■ TEXT SHOWN
# # # # #
# 27 days old!!



## Maryellen (Jan 21, 2015)

They are growing like crazy. 27 days old already.

Silkie/breda mixes





































Pure Breda chicks





































Cuckoo maran rir langshan mix chick


----------



## seminole wind (Aug 22, 2015)

They look kindof prehistoric with their nostrils. I love them!


----------



## Maryellen (Jan 21, 2015)

They look like baby vultures, their little leg hocks are adorable too. I am.prettu sure I got one female in the bunch,the more white one


----------



## chickenqueen (Jan 9, 2016)

Awww!!!!They are getting so big.I love those little tails.


----------



## Recoveryman (Mar 28, 2017)

My 12 comets are right behind yours at 3 weeks. I understand where the term "ugly duckling" came from! They are growing in their feathers but still have their yellow down on their heads. They are very busy running around too. This is my first time for chickens, I'm wondering when to move them to the coop? When are you moving yours?


----------



## Recoveryman (Mar 28, 2017)

I need to read the post dates first... The posts here always seem to be older...When did you move your's to the coop?


----------



## Maryellen (Jan 21, 2015)

Recovery man mine are still in my house. They stay inside until they are 3 months old when it's cold out. These chicks will probably go outside sometime in may depending on weather. The other 4 black chicks will go to a friend of mine in may as well.


----------



## Maryellen (Jan 21, 2015)

Chicks shoukd be moved to the coop once they are completely feathered in ,usually around 2-3 months depending on weather, I'm in North nj and we have sometimes cold cold winters so when I hatch in winter they stay in my house till the weather breaks. If yiu live in the southern states your winters might not be as cold as ours. But chicks normally go to the coop at 3 months old.
# # # # #
■ Entries for finding displayed items
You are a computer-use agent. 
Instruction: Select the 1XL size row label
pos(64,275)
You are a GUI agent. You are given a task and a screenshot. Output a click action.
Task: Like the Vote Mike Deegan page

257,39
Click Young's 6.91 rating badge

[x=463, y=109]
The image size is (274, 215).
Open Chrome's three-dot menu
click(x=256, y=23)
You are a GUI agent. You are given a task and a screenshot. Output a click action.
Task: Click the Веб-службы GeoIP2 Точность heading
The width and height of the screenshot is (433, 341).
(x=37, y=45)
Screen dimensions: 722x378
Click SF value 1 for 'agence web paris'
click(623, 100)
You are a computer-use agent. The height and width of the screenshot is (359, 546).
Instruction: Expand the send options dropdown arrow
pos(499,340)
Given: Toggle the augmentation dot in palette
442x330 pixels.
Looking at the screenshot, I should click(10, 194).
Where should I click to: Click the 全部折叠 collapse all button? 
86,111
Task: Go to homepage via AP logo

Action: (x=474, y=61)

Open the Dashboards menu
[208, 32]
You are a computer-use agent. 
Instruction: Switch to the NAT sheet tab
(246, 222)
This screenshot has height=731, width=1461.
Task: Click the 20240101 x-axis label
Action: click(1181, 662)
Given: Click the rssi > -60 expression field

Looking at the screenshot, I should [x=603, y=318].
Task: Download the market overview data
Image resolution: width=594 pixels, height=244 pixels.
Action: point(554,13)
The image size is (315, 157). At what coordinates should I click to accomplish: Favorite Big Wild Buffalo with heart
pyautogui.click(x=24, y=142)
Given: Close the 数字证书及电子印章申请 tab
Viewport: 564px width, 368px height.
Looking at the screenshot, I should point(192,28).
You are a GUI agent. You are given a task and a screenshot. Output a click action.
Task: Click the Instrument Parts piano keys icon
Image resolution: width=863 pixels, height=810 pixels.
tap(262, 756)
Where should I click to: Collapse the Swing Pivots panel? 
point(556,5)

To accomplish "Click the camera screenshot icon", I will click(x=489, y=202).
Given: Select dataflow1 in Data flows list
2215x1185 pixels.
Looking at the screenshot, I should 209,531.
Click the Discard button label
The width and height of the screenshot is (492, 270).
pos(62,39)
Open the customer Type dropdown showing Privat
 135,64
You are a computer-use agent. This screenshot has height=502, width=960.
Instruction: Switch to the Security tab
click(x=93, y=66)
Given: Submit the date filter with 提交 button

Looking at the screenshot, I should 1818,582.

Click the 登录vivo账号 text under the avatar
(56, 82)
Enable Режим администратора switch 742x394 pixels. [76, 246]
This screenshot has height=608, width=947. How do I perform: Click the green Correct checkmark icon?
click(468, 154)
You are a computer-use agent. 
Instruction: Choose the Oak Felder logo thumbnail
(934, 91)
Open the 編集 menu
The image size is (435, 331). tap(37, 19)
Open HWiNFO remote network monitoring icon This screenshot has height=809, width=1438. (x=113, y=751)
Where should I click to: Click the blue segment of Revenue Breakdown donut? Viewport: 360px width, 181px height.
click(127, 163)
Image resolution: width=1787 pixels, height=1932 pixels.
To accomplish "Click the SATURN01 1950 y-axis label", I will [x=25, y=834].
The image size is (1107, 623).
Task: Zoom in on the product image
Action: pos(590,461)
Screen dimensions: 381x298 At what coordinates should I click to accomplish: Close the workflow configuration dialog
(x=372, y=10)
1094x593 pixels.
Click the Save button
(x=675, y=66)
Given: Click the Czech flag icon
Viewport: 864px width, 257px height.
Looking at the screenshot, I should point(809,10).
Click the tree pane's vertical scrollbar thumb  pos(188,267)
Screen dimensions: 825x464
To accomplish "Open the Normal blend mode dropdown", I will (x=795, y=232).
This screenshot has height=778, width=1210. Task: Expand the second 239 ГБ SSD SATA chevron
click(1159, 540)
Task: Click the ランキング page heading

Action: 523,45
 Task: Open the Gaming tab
# # # # #
■ DIRECTIONS
1) Could you copy the entries verbatim, starting at the first line of the entries and ending at the line that contains "click(x=256, y=23)", with both of those lines included?
2) Can you carry on the forum thread about the growing chicks from the point where it stops?

■ THE RESULTS
1)
You are a computer-use agent. 
Instruction: Select the 1XL size row label
pos(64,275)
You are a GUI agent. You are given a task and a screenshot. Output a click action.
Task: Like the Vote Mike Deegan page

257,39
Click Young's 6.91 rating badge

[x=463, y=109]
The image size is (274, 215).
Open Chrome's three-dot menu
click(x=256, y=23)

2)
----------



## chickenqueen (Jan 9, 2016)

Maryellen is right on!!!I keep mine in the house until at least 2 months and then the nights need to be in the 50's and I usually provide heat the first week or two they are out.I also "harden" them off like plants.I put them out in the day but bring them in at night for a week or two,depends on how the chicks act.They won't be happy at first but they will get over it.It's a happy/sad time in my house...


----------



## Recoveryman (Mar 28, 2017)

I'm thinking I'll get them out to the coop by the 3 week in May down here. We get the good weather here about a month earlier than we did up north in MA. It lasts a month longer too. This past winter was exceptional. I had some excavation work done just before Xmas and threw grass seed down. I had seedlings in January. and I just mowed it yesterday! The overnight temps have been in the 50's and 60's. The coop is nice and tight and with a heat lamp they will be able to get under it if they want. The days have been 70 to 75 degrees. I don't have a choice as we'll be gone for a week on a business trip. I'll have my neighbor look in on them and open the front of the coop for air. They won't be allowed outside in the pen yet. It should give them some space to move around they seem to be very board and trying to fly out of the brooder.


----------



## Maryellen (Jan 21, 2015)

I would skip the heat lamp and use a Brinsea Eco warmer. It won't burn the coop down like a heat lamp will


----------



## Maryellen (Jan 21, 2015)

Growing up. A month and 11 days old


----------



## chickenqueen (Jan 9, 2016)

Spot is too cute!!!


----------



## Recoveryman (Mar 28, 2017)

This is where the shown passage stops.